For Verreynne, a three-decade veteran of wildlife management, one option is revisiting the strategy employed after the 1992 crisis.

“We need to employ the same process.

“We need to take them out of the Delta and get them to safety until the population returns to better numbers and then we return them to the Delta if we can protect them.

“We previously suggested that they can be taken to areas like the Makgadikgadi and Jwana Game Park in Jwaneng.

“Let’s also distribute them to the private sector who can defend them in smaller lots and also the communities like Sankoyo who have a 10 hectare reserve, which can be protected by BDF and rangers.

“South Africa has had success with this because it is much easier to defend smaller populations in private properties, than larger populations in the wilderness.”

Government, according to Environment, National Resources, Conservation and Tourism minister Philda Kereng, has already relocated black rhinos to safety, as their numbers are lower than the white and thus more sensitive.

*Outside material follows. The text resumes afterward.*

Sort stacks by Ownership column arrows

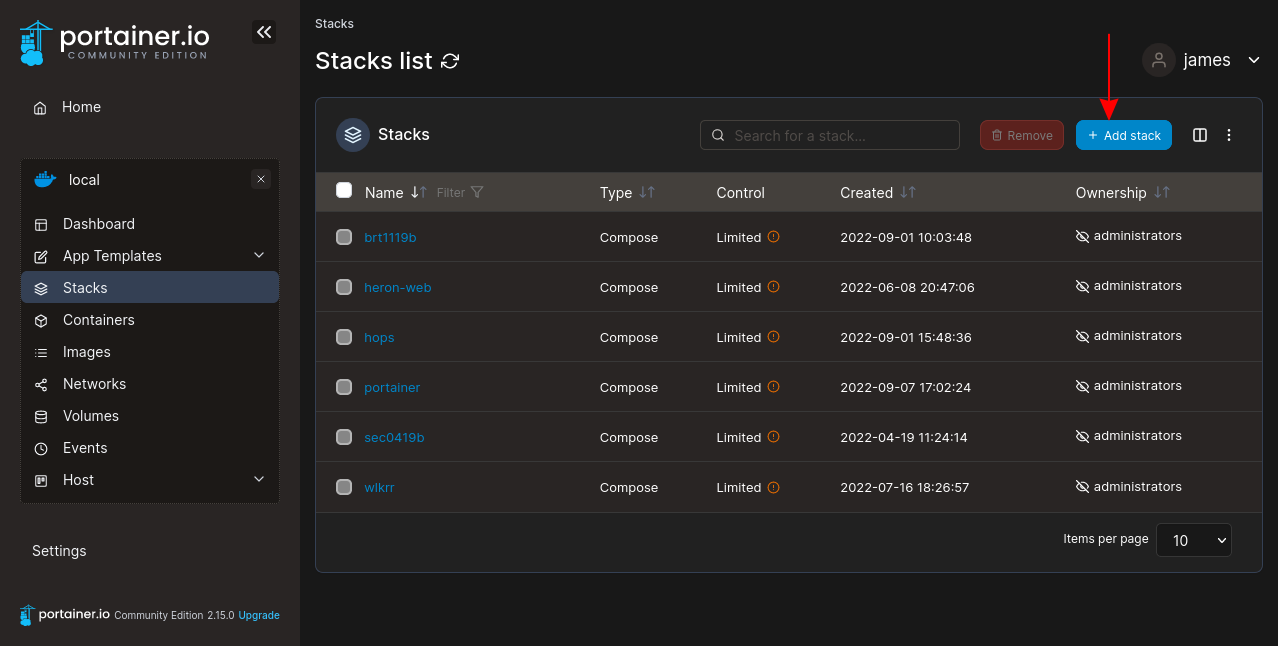tap(1161, 192)

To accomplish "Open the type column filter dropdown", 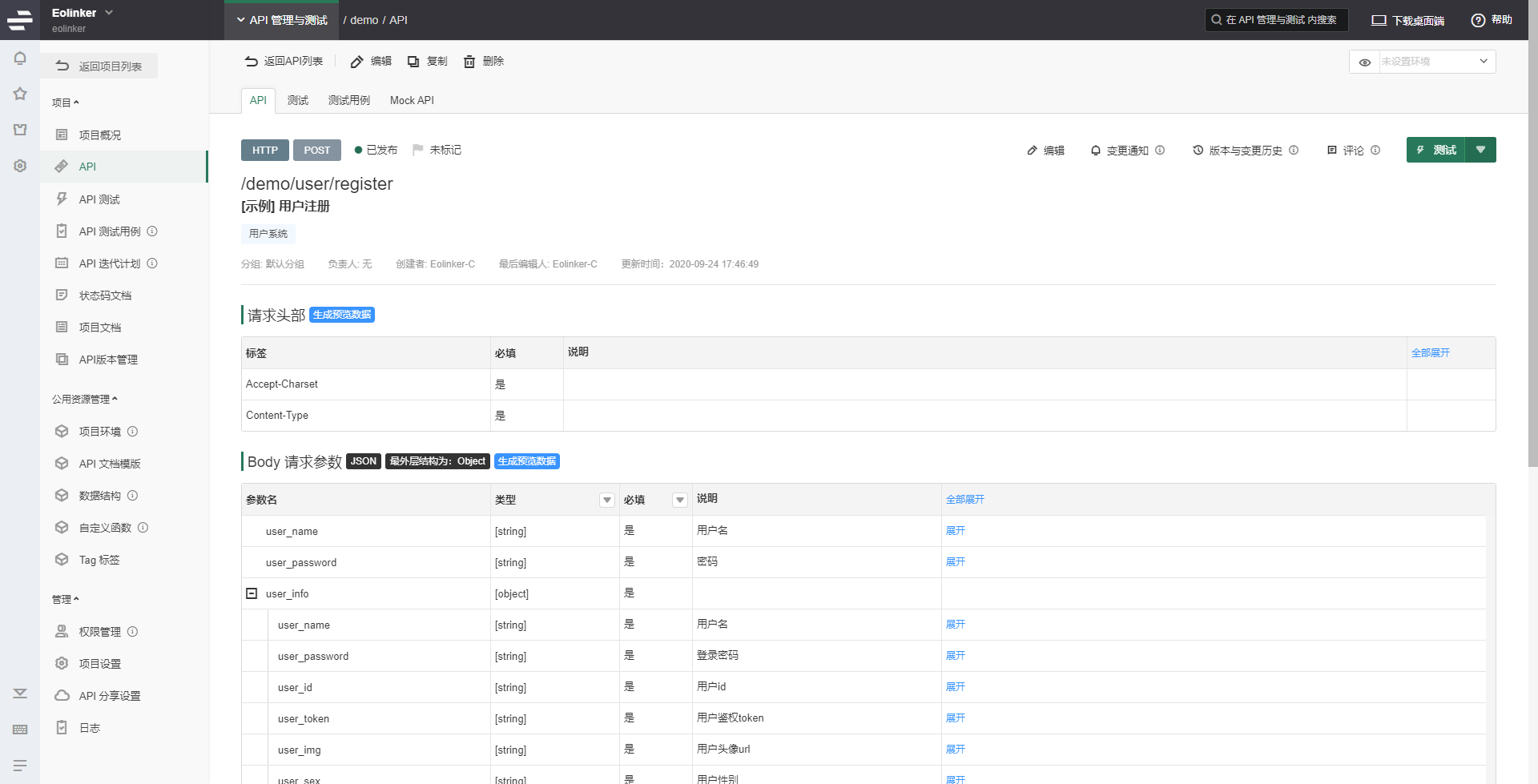I will (606, 500).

The dilemma for government, analysts say, is that relocating white rhinos out of the Delta removes a key species desired by tourists at a time when efforts are being made to resuscitate the COVID-19 hit industry. While tourists enjoy the Delta’s waterways and elephants, spotting a rhino in the wilderness is a once in a lifetime experience. Depopulating the Delta of rhinos would be a blow to the tourism sector’s revival plans, analysts say.

The minister, meanwhile, says efforts are being made to arrest the situation around rhinos in the Delta.

“Rhino poaching continues to pose a challenge in efforts to conserve these iconic species in Botswana,” she told Parliament recently.

“To address this escalating threat, a decision was taken to dehorn rhinos in the Okavango Delta.

“In addition, efforts were also made to relocate the remaining highly endangered black rhinos to places of safety.

“The Ministry is in the process of reviewing the Rhino Conservation and Management Strategy in order to boost efforts to increase rhino numbers, improve the community and private sector participation in rhino management as well as develop measures to combat poaching.

“The strategy is expected to start in April 2021.”

Verreynne, who is the coordinator of the Rhino Working Group within the Botswana Wildlife Producers Association, says their members have been feeding into the Rhino Conservation and Management Strategy.

“Our members are looking after many rhinos already at Khama Rhino Sanctuary, Orapa Game Park and Jwana, who are members. “We would love to have these partnerships and also see the communities involved.

“It is also very important to incentivise those who take up the rhinos because there are costs involved and investment required.”

All the voices in conservation and tourism agree that rhinos need stronger protection, as the poachers make their presence felt.

It is hoped that the upcoming strategy will map out a way to achieve this and protect the country’s iconic species.